My husband and I have a lot in common, things you can’t see, and a couple you can. We once lived a half mile apart, and we graduated from the same large suburban public high school, though we did not meet until before my senior year. Our DNA is largely Northern European. Gary has more African; I have more Native American. We both look White. At one time our hair was the same color. It’s the same color now.
We met through mutual friends, the Edmonds Unitarian Church, and rock music. Gary was born in Seattle but spent seven years of his childhood in Arizona. I was born in Corvallis, but lived briefly in Portland then Seattle. We would graduate, first Gary and then me, from the University of Washington with Honors and Phi Beta Kappa. We were overqualified for most of our jobs. We worked hard. We shared a commitment to doing the best we could. We shared values. We shared a commitment to our marriage.
But our backgrounds are different.
Gary’s parents met during the war in Arizona, both of them in the military, and they married in Roswell, New Mexico. Gary doesn’t know if it was in a registry office, a roadside chapel, or a church. My parents met in college at the UC Berkeley after the war and were married in a Unitarian Church in Berkeley, California.
My family had me and my brother, and debating was dinner table entertainment. Money was often tight, but Mom took art classes, and my dad worked for the Bureau of Commercial Fisheries as a research librarian.
Gary’s family had six children, they argued out loud. His mother never learned to drive, and his father scrambled to provide for his large family as a carpenter.
My dad had been married before he met my mother, but he and his parents as well as my mother’s parents were divorced. Most of that generation remarried in my family. My paternal grandmother, who raised my dad, never did remarry. My dad was raised in a household of women: grandmother, mother, and aunt. His aunt taught business courses in the LA school system.
Gary’s maternal grandfather had many children (fourteen? seventeen? I always forget), two wives or maybe three in Oklahoma, and worked his whole life as a sharecropper and day laborer. When his first wife died, he gave his children away on a street corner. His paternal grandfather was a contractor who immigrated from Finland, married a widow, and died coming home from a tavern.
My dad was Army in France and Germany, Gary’s dad was Air Force stateside. They both began smoking Camels in the military. Both died of lung cancer. My dad the week before Christmas, Gary’s dad on Mother’s Day. Our mothers did not remarry.
One of our struggles as a young couple was about “discussion” because his family yelled, mine debated. Each of us found the other’s yelling/debating distressing and argumentative. We shared concern with ethics, liberal politics, appreciation of art and music and theater and cultures around the world. We shared a determination to stay together. Both of us worried, but about different things. We “took turns” being sad. [“You can’t be depressed, it’s my turn to be depressed.”] Like any couple, we had our disagreements and misunderstandings. I think, together, we made a good couple. We balance and support and love one another.
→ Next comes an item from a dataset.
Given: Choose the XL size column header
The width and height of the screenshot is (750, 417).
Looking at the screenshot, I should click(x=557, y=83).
My mother actively disliked her in-laws. And that was too bad. We spent all our holidays with Mom’s family in Portland, which was wonderful. Gary’s father’s family never thought his mother was good enough—truly unfair. Once he died, most of the family cut off all contact. Still, his is an enormous family and Gary feels close to siblings, nephews, nieces, and a cousin.
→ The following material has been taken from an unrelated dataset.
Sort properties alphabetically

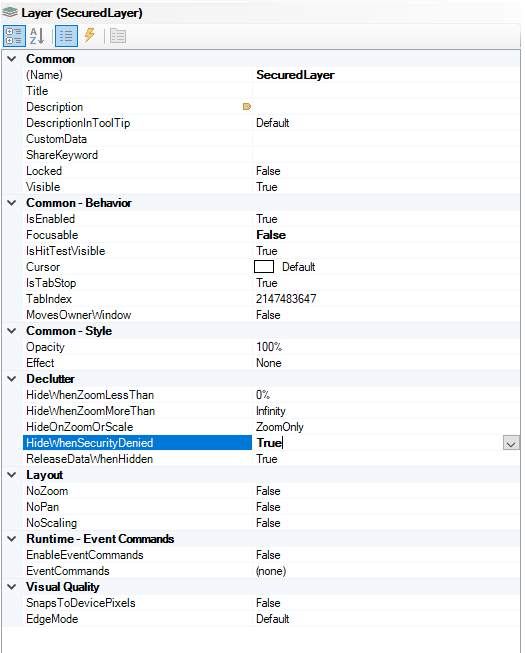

Gary’s family was kind to me. I was a little out there, but they were good to me and I love them.
We thought for a time that we would not have children at all. It was not part of our plan when we married. But then, like a decision to marry, one day it felt right. We talked and made a series of decision about moving back to Oregon and having children. Two children. We love them both and their families. We are proud of our sons.
My parents didn’t like Gary much early on. Fifty or so years ago, my father said he didn’t think Gary was “tough enough.” [I can picture him saying that, a cigarette in his bruised arthritic fingers, and how I thought wtf? at the time.] But it was Gary who stuck it out with me, who was the stable member of his family, who took care of the home front when my dad was dying. It was Gary who made my mother coffee and cleaned her kitchen and stopped by the house three times a day for years, caring for her like a son while her own son was away. In the end, Mom appreciated him. After she died I went through her papers and found written notes to change her will, favoring Gary in the months before she died.
I favor him myself. He is a good man, a good father, and has made me a better person. We will have been married for 46 years a couple of weeks from now. We were together as a couple for five years before that. I just heard from a former student who seems to married her high school sweetheart this spring. It’s rare that such relationships last. Sometimes they do. Our first date was in August too, in 1969. Lucky. Lucky. Lucky.